ESPE2015 Poster Category 3 Diabetes (94 abstracts)

Effect of Reward-based Motivation on Metabolic Control in Children and Adolescents with Type 1 Diabetes Mellitus

Cemil Kocyigit a , Gonul Catli a , Sule Penbe Can b & Bumin Nuri Dundar a

aDepartment of Pediatric Endocrinology, Tepecik Training and Research Hospital, Izmir, Turkey; bFaculty of Medicine, Department of Pediatric Endocrinology, Katip Celebi University, Izmir, Turkey

Background: Metabolic control is important in prevention and delay of microvascular and macrovascular complications of type 1 diabetes mellitus (DM). Psychological disorders and, a lack of motivation may negatively affect metabolic control. Therefore, motivational and psychological support can be needed as a part of medical treatment to improve metabolic control in patients with type 1 DM.

Objective and hypotheses: To investigate the impact of reward-based motivation on metabolic control in type 1 DM children.

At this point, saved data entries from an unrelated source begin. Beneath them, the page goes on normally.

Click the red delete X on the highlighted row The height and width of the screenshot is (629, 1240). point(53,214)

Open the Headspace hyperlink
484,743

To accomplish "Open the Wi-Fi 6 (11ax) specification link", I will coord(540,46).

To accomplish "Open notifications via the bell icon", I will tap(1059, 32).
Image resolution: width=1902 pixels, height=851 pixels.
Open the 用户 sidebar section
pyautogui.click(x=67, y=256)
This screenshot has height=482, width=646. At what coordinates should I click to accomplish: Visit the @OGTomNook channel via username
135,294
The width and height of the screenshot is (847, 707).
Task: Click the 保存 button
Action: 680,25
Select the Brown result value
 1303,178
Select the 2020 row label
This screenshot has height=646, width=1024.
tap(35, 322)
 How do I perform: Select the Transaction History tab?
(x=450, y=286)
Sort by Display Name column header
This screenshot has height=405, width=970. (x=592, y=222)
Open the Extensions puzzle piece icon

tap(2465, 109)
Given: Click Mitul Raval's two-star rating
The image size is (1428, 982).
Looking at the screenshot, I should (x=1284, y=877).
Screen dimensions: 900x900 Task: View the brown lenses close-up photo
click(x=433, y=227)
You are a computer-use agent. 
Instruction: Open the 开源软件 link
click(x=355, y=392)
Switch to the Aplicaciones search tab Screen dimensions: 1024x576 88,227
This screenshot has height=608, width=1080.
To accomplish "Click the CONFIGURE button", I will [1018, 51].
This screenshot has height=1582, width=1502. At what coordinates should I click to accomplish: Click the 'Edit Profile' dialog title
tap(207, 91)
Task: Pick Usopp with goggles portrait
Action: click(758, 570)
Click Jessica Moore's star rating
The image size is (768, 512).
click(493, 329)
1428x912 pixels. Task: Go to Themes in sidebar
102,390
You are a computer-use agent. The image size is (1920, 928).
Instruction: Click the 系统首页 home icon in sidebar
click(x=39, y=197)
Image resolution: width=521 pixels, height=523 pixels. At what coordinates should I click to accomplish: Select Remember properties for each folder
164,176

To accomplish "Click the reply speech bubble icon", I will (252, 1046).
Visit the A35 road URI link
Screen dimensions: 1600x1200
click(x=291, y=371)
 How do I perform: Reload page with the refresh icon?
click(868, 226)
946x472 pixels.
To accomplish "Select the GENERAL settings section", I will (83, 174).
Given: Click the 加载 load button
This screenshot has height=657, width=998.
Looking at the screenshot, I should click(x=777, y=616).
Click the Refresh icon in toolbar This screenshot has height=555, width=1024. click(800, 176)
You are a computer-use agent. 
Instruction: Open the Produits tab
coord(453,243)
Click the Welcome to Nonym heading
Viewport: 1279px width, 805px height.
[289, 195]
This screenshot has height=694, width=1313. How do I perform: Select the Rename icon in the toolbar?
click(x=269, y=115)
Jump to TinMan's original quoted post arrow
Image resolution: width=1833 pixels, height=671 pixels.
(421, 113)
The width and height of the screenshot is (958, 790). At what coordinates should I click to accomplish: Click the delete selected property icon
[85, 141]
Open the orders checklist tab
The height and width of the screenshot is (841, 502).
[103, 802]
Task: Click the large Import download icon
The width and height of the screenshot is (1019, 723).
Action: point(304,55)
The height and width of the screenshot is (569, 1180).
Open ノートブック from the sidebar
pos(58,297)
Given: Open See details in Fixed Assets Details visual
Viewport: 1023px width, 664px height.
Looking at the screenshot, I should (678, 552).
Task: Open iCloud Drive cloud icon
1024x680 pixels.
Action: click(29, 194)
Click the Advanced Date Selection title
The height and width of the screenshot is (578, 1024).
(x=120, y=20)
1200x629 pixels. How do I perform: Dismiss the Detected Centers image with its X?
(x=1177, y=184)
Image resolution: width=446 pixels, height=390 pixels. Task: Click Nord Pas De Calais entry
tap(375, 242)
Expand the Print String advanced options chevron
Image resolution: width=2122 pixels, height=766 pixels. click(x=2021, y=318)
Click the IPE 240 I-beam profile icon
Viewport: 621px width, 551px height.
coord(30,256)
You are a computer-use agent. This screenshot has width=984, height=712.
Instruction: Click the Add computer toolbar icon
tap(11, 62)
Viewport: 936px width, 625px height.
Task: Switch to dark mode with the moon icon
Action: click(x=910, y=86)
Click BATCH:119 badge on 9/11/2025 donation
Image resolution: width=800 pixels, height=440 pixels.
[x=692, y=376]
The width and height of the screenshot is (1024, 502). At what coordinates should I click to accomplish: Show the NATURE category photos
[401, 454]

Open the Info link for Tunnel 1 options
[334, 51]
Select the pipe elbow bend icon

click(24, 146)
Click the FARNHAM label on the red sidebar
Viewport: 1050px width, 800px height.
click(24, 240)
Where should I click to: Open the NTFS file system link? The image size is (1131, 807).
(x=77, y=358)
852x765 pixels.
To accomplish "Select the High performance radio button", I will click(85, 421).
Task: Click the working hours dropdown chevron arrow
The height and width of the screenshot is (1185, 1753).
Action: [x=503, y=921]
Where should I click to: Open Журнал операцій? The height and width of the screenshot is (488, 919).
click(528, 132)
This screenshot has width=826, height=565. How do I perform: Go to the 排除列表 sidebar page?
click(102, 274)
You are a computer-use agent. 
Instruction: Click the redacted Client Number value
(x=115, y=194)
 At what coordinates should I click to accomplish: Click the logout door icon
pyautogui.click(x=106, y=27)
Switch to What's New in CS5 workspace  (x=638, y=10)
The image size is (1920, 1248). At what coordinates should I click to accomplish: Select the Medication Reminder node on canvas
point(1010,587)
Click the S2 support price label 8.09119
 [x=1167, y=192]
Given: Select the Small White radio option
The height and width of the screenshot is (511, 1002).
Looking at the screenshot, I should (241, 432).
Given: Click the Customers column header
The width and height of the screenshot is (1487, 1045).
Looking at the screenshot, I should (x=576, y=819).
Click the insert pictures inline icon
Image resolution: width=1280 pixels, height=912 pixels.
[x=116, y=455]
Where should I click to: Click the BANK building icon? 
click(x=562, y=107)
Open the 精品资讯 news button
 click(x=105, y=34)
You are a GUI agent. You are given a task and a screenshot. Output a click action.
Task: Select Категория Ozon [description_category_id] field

Method: 44 type 1 DM patients with a mean age of 12.3±2.8 years and mean diabetes duration of 4.7±2.7 years were enrolled in the study. Before the study, patients were informed that three patients who will have the best metabolic control at the end of 1 year would be rewarded. Number of control visits and hypoglycemic episodes, daily insulin requirement and mean HbA1c values were compared before and one year after study.

Results: During the study period a statistically significant decrease in the mean HbA1c value, number of hypoglycemic attacks and daily insulin requirement were determined (P<0.05). Decrease in the mean HbA1c value was significant in both sexes and especially in the pubertal group (P<0.05). It was observed that the patients had more frequent control visits during the motivation study. The positive impact of motivation has been maintained throughout 6 months after completion of the study.

Conclusion: This study showed that reward-based motivation might provide significant improvement in the metabolic control in type 1 DM children with a more evident effect seen in the pubertal group.